And Im sure they have zero interest in it being optional given the potential for lawsuits where people swear it was turned off and they got burned anyway.
There are no standards regarding external body temperatures. There are manufacturer data sheets telling of temperature limits that should be held to. But they’re not written in stone. I used to design pro audio products for a company I was a partner in. We could buy devices with differing temp cutoffs. Chips, for example came in different packages. Plastic was consumer level usually with a 65 degree C rating. Commercial chips were metal packages with an 80-85 C rating, and ceramic with a 105C rating. The chips inside were usually exactly the same, just differences in packaging.

the heat recommendations don’t just matter in an absolute sense, but also in a cycle sense. You would get many more on off cycles with higher rated packages. Generally, most CPU and memory chips are not run higher than 60C. But sometimes they may exceed those ratings for short periods. Come too close too often, and chip life is reduced. It’s up to the manufacturer to decide how they want to handle that. Sony solved an overheating problem by just turning the cutoff up in a firmware update. Canon says the better integrated the external heat measurements with the internal ones to give the camera some idea as to how the body was responding, as so to decide whether the internal temps would be able to have their heat drained more quickly, or less quickly.
 

Aregal

EOS M6 Mark II
Oct 3, 2018
70
66
Let’s be honest.

1. the idea of a hybrid camera, in the R5/R6 is pretty good.
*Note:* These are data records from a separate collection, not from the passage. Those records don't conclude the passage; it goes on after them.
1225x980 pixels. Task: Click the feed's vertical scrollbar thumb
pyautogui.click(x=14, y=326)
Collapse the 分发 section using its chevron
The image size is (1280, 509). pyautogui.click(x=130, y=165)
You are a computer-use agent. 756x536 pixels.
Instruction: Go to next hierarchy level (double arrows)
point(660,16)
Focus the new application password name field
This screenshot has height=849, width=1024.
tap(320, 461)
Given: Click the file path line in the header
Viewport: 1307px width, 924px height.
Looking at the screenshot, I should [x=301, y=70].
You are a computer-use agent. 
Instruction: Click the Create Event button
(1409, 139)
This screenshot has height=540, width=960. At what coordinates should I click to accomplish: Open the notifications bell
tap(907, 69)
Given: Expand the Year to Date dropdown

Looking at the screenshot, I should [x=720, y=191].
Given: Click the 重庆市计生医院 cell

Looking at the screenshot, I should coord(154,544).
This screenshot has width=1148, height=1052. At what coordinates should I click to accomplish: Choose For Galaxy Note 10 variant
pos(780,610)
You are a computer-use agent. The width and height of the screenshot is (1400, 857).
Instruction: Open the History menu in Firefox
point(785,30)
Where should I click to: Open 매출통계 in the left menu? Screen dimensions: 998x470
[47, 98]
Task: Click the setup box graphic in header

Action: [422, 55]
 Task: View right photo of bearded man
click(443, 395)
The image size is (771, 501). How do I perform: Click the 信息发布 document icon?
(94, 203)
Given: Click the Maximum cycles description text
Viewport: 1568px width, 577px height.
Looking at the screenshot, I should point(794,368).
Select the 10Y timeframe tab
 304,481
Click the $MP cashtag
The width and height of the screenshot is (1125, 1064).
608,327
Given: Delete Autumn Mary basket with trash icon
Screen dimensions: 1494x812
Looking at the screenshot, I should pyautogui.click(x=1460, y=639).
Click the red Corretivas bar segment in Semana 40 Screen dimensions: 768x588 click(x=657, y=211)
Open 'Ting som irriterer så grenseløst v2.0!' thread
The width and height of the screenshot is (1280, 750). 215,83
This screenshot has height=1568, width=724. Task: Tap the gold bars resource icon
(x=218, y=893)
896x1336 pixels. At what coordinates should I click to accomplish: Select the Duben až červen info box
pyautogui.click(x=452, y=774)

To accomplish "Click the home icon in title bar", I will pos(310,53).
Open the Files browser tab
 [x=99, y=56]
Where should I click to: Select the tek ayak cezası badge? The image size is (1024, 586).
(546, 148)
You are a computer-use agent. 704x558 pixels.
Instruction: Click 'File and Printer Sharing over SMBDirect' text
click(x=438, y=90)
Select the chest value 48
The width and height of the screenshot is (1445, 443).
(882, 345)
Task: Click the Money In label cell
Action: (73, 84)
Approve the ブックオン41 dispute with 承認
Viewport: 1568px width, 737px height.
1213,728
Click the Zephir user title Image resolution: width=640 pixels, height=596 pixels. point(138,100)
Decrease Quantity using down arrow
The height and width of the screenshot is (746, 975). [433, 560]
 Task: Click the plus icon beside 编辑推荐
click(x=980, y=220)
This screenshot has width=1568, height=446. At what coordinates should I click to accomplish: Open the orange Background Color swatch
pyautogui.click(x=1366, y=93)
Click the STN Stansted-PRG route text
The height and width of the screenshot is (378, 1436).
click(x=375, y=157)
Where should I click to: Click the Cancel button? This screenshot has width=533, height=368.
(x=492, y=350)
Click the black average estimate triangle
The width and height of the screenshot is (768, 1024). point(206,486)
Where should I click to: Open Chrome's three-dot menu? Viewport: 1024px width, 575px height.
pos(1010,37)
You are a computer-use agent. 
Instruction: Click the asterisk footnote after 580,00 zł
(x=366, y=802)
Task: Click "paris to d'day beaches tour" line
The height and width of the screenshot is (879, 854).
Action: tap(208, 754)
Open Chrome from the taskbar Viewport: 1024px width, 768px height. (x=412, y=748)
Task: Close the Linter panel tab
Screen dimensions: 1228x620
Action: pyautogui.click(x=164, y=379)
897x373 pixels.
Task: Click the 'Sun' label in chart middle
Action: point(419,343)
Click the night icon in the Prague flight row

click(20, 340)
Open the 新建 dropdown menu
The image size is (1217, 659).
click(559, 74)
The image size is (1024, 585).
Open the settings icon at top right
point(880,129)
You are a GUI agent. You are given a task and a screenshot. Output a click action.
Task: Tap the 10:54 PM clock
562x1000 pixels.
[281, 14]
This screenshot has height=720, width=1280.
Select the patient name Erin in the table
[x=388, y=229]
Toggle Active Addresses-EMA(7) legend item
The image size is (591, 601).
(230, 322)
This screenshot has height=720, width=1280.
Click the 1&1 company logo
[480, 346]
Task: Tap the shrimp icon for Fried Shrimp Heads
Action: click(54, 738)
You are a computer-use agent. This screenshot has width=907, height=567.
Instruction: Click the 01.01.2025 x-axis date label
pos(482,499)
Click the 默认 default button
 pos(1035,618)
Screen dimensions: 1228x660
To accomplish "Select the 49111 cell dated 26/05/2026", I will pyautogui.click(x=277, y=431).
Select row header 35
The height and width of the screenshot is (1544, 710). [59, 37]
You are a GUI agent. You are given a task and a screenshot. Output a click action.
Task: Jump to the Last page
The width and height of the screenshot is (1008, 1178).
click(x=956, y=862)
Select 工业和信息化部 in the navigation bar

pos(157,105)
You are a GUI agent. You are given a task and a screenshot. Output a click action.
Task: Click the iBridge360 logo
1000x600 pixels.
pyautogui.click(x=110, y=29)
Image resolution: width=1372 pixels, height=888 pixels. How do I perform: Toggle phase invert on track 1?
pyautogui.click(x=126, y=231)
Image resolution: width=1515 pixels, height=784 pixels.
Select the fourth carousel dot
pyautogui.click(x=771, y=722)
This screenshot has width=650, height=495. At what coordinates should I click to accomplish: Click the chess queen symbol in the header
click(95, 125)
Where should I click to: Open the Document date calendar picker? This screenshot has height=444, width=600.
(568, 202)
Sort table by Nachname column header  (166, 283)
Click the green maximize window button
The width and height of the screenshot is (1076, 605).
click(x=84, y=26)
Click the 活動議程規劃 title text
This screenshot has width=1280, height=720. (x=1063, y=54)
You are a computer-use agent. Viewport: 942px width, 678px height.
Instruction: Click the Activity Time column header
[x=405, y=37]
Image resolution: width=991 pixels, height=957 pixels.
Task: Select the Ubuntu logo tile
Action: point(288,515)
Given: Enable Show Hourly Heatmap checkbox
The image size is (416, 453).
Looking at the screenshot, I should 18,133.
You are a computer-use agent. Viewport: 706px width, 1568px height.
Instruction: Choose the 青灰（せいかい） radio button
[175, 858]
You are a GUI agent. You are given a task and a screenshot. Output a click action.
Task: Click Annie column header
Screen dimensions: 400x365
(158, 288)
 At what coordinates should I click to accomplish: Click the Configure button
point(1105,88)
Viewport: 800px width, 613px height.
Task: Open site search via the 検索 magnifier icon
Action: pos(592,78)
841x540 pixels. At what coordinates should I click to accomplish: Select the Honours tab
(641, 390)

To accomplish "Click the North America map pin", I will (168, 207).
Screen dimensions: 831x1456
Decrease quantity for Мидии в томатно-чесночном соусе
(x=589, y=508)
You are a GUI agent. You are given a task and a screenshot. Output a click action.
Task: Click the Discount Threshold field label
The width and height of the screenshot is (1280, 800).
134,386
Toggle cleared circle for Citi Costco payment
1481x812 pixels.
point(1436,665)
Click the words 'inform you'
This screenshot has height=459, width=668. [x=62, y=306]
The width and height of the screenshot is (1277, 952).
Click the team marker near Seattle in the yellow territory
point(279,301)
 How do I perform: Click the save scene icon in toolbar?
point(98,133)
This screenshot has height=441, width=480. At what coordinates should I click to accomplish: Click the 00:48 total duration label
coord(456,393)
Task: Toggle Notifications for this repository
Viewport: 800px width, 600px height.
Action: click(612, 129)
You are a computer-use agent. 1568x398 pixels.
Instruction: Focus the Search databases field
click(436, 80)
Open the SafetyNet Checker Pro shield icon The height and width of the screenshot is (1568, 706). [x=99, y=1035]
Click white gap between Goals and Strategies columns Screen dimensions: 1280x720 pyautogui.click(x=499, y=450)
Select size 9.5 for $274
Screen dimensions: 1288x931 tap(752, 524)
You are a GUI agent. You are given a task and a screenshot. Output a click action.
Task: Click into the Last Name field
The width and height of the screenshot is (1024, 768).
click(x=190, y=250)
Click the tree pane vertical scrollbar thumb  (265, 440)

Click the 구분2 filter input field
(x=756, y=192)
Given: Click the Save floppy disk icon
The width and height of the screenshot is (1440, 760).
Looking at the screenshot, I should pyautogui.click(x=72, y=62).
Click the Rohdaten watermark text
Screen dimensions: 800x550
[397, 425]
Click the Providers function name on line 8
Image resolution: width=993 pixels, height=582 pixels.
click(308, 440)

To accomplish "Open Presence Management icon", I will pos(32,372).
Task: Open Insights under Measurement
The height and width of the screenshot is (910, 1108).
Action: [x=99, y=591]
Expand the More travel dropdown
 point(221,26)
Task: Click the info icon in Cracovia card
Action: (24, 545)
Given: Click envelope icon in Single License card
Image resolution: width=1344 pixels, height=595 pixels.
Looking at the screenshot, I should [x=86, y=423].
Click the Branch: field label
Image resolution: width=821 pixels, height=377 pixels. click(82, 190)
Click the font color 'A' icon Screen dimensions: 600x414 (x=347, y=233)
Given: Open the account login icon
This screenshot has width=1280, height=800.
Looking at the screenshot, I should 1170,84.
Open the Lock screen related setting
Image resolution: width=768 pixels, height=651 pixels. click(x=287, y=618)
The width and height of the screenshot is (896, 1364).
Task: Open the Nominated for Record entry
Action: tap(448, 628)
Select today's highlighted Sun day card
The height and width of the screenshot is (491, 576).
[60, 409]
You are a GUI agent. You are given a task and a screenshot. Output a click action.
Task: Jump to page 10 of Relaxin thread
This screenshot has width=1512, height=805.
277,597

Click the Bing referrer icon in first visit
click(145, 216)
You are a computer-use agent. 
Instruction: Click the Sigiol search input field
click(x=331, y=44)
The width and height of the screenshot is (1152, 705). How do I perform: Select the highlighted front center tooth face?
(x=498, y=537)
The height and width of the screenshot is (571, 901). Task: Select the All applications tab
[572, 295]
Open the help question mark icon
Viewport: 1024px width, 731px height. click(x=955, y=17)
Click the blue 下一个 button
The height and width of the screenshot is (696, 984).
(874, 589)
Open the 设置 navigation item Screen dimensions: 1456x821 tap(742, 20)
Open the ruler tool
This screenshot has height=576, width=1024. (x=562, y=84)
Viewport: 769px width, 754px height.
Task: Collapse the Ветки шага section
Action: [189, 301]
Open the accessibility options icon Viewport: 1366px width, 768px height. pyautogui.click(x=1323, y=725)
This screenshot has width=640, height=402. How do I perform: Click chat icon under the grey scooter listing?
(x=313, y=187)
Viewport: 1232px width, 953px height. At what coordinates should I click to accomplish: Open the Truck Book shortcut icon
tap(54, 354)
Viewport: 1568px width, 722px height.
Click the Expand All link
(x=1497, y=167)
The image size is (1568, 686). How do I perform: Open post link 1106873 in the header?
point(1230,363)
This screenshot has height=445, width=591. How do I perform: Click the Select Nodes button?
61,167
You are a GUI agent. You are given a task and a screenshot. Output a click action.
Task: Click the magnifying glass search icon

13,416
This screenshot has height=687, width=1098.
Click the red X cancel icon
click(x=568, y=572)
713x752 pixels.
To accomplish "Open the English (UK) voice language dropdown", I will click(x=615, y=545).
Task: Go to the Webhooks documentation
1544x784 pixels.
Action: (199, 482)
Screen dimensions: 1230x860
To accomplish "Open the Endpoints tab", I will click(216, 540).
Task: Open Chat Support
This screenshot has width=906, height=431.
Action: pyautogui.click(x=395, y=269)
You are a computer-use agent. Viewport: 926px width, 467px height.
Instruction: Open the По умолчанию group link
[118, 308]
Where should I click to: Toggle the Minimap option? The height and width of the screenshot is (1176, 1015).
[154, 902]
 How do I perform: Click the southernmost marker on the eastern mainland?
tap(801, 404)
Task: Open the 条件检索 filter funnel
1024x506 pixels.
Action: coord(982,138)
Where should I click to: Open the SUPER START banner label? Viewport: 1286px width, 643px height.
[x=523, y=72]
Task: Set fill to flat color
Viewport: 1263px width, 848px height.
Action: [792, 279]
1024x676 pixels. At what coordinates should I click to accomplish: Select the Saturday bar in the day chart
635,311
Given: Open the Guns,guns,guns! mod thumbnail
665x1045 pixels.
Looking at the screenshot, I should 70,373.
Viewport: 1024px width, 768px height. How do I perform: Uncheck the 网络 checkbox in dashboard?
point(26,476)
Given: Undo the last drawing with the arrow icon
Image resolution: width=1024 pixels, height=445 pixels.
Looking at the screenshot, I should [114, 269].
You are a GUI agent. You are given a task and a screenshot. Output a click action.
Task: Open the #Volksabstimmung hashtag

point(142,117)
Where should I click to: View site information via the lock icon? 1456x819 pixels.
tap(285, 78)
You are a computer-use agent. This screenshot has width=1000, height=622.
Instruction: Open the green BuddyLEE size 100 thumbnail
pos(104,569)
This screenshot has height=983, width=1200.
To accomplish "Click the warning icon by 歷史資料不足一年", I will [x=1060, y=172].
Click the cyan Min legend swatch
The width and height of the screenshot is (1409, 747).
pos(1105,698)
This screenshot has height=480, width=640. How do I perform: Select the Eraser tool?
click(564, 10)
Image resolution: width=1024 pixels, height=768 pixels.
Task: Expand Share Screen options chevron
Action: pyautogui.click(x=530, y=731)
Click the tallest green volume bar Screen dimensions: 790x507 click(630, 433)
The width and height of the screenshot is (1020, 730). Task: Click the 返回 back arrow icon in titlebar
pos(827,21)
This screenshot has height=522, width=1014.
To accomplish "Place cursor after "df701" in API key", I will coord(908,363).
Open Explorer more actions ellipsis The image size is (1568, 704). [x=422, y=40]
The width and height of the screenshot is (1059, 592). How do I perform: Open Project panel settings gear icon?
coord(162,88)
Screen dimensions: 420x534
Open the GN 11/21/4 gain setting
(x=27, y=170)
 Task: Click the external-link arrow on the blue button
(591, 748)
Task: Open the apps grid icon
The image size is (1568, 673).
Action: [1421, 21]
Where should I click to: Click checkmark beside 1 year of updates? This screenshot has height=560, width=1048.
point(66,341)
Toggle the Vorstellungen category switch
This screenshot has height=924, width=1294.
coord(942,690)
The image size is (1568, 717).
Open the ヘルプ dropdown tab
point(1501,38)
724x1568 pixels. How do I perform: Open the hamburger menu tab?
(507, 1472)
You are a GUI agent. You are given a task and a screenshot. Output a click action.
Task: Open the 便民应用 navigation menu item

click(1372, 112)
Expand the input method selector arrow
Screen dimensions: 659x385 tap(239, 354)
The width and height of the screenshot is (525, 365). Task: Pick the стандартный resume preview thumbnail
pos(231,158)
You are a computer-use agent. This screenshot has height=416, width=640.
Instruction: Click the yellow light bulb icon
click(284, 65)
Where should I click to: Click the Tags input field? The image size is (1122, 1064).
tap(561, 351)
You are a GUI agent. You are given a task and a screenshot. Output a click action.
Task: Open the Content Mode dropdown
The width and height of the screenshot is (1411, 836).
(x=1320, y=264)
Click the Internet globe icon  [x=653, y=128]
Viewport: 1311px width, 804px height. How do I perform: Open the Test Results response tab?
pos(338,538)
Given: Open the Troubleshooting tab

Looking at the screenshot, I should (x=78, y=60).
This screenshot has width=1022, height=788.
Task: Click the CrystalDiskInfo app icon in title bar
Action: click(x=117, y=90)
2.Canon dropped the ball on what it can do. The marketing was wrong and misleading

3. We do look at other manufacturers and we do feel like canon could make something a little more inline with what content creators want
E.g. longer record time, really great 1080 and 4K without having to be limited in anyways, A GOOD AUDIO SOLUTION and a decent dynamic range.

I do feel that the camera(s) that the have released are great and check many of the boxes we wanted but those cameras did Mia the mark slightly. The glass and auto focus are great. The ability to navigate through the menus are great but those aspects alone won’t make us not look at Sony. I love canon but Sony is listening. Like why no 1080p 120 or 240 frames. That’s easy to do through firmware.

I wish canon would stop “anticipating” what we want and actually listen to what we want

4.These are great cameras. Great hybrid cameras and we are happy Canon made them.

5. we are still waiting for ourCanon holy grail camera for creators. One that looks good and doesn’t have many “artificial” limitations.
A camera we can be proud to endorse to other creators and friends without having to give a disclaimer before recommending the camera.

To answer 3: I feel like canon did deliver what the "big" YouTubers were wanting; full frame 4K, IBIS, and 120fps (although in 4K only). Why is that important? I feel it's because of the hits that these content creators generate are measurable. (I used to work with Samsung marketing execs.) Having measurable stats drives monies for future campaigns.


I know is where I get subjective, but I feel the current image that the R5 produces is great and I've never felt the need for Canon Log 3 (I've worked with ARRI RAW, R3D, Canon RAW and Slog2). I've been saying this for nearly the past 3 months and my R5 has not overheated or given me a temperature warning on my projects. The most I've seen is my 4K120 clock drop to 5min and my 8K clock drop to 7min.

To answer 5: Canon has always played the "conservative" card. Who remember the Canon XL2 vs. Panasonic DVX100A/B days? Canon always seems to sit in the back row and see what everyone elses does before they offer something....and when they do, it seems to under deliver but many seem to end up liking it in the end.

The R5 was definitly Canon stepping outside of their comfort-zone, which many asked, and they got crucified for it. Honestly, I don't think we'll ever see a bold offering from Canon again because of the initial market backlash.

The C500ii, 1DxIII, C300iii, and R5 was the new supercharged trajectory Canon was heading. We'll see if that continues with the C70/C50.

TLDR; I think the R5 is a stellar product and a gorgeous image in both stills and video.